But the English allowed for no diplomatic solution.
No longer pretending to respect Powhatan authority they used their weapons to take what they wanted, including Powhatan land.
The survival of the Powhatan people at stake Wahunsonacook finally turned to war in August of 1609.
It would continue unabated for four years.
Then, in April 1613, Pocahontas was kidnapped for the ransom of all English prisoners of war.
The English captives were released, but Pocahontas remained a hostage.
While held, she was indoctrinated daily in English customs and Anglican religion.
Then the prisoner declared she had fallen in love with one of her captors, John Rolfe.

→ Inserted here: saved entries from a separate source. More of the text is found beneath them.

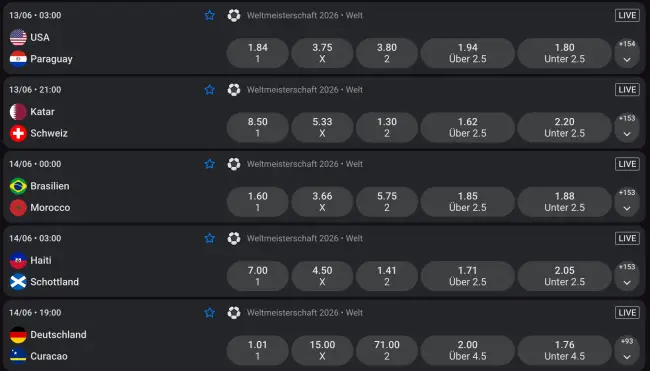Screen dimensions: 650x371
Task: Click the Brasilien flag icon
Action: click(18, 186)
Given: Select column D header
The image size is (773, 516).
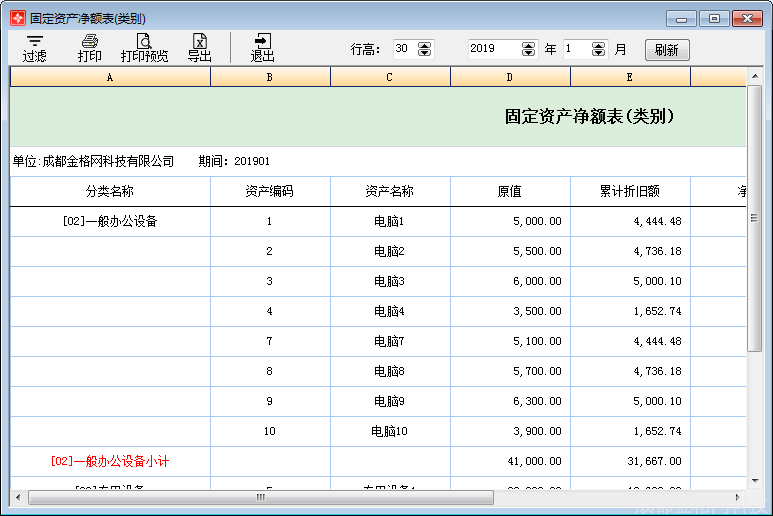Looking at the screenshot, I should pyautogui.click(x=510, y=77).
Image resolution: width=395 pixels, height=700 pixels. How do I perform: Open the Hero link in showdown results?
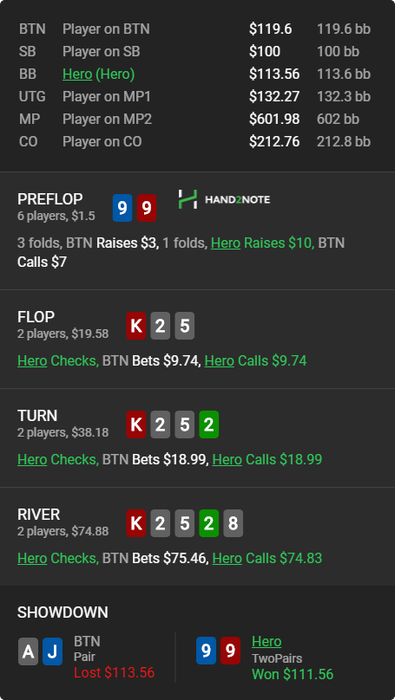(266, 642)
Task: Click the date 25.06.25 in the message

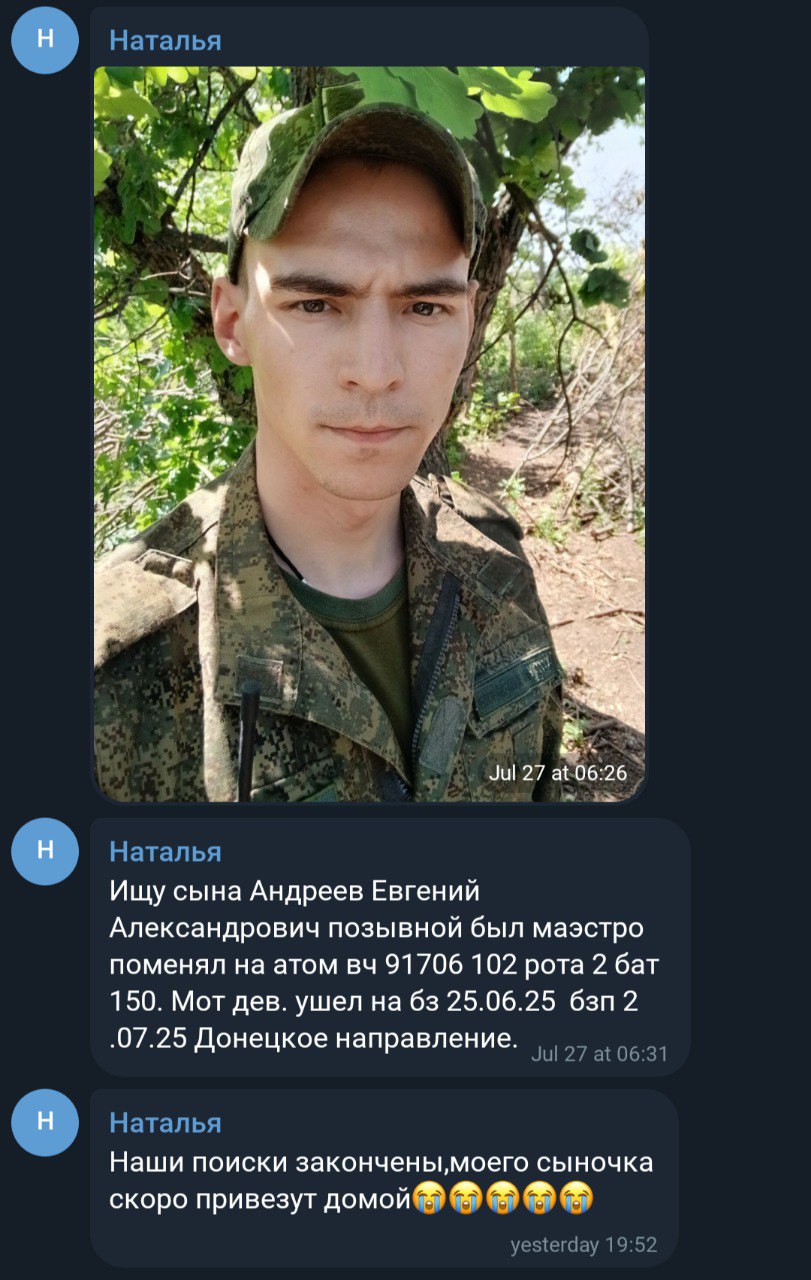Action: [501, 1001]
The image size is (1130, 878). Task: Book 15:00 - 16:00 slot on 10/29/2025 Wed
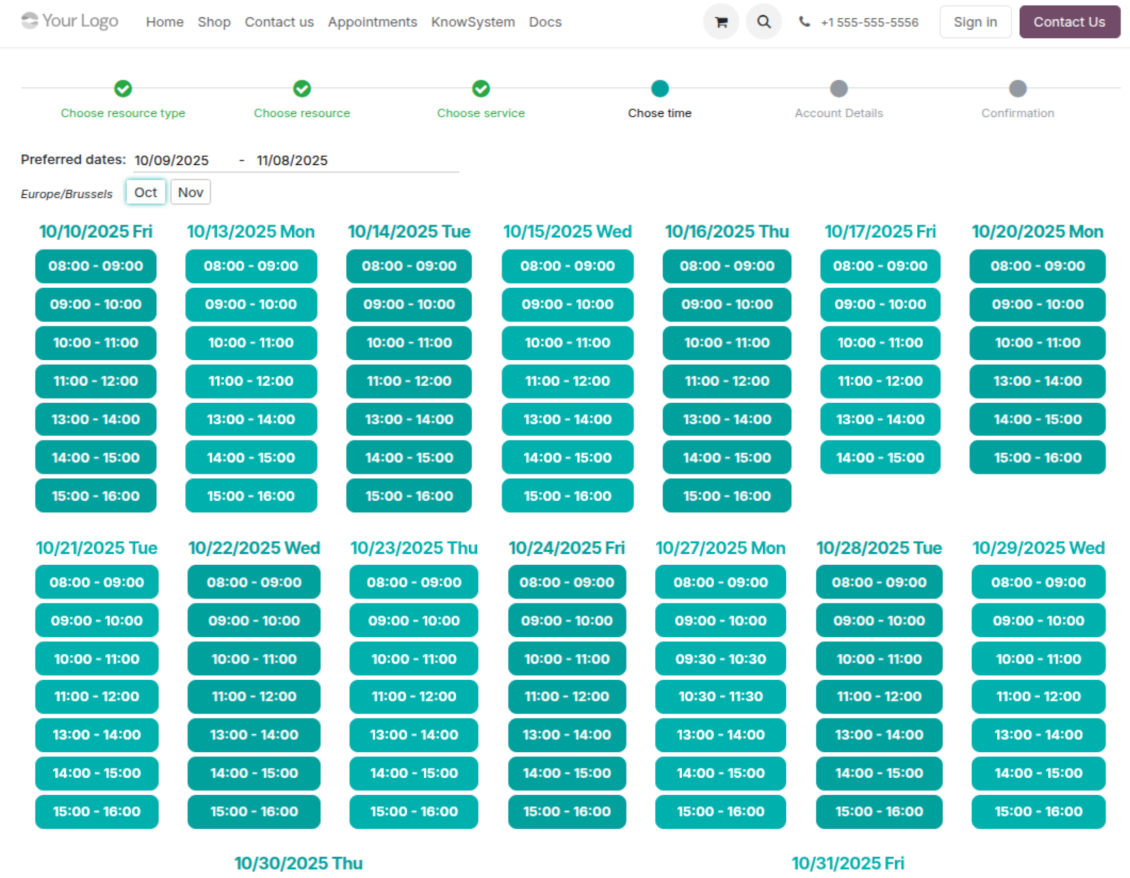click(1038, 812)
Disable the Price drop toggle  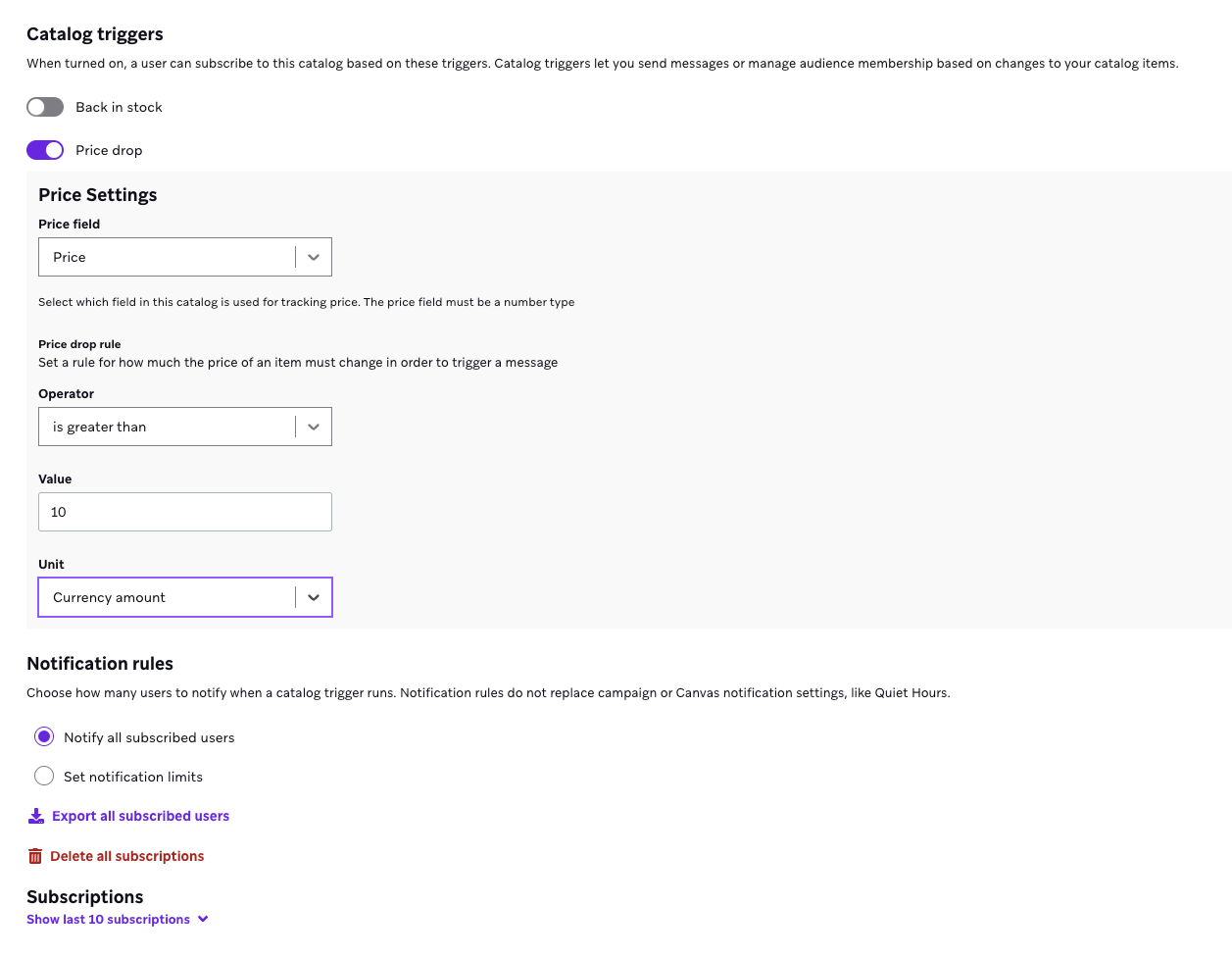click(45, 150)
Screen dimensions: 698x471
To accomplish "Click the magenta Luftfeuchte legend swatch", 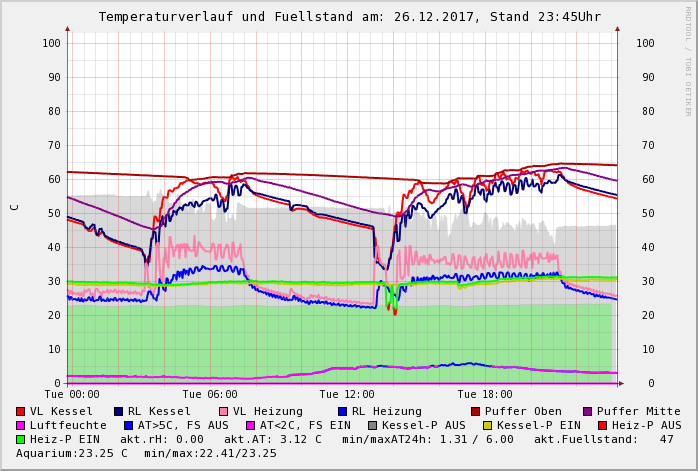I will click(21, 425).
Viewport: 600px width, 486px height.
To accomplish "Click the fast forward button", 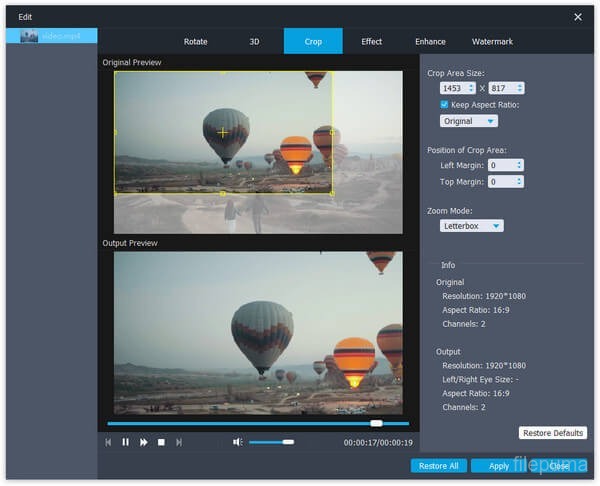I will pos(144,442).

The weary Wahunsonacook agreed to a truce hoping to see his daughter again.
"I am not so simple as to not know that it is much better to eat good meat sleep comfortably, laugh and be merry with the English than to run away from them and lie cold in the woods and to be so hunted that I can neither eat nor sleep.
" Wahunsonacook, Powhatan.
Pocahontas was baptized "Lady Rebecca" and peace was sealed with her marriage to John Rolfe.
Two years later, with their infant son, they sailed to England.
Pocahontas was a sensation in London.
She was shown in the best circles and presented to the king.
But the woman billed as the "right-thinking savage" would not see her home again.
She became ill, and in March of 1617, as she prepared to sail for Jamestown Pocahontas died.
She was 22 years old.
With his lands shrinking the death of his daughter finally broke Wahunsonacook's heart.
He relinquished power and died the following year.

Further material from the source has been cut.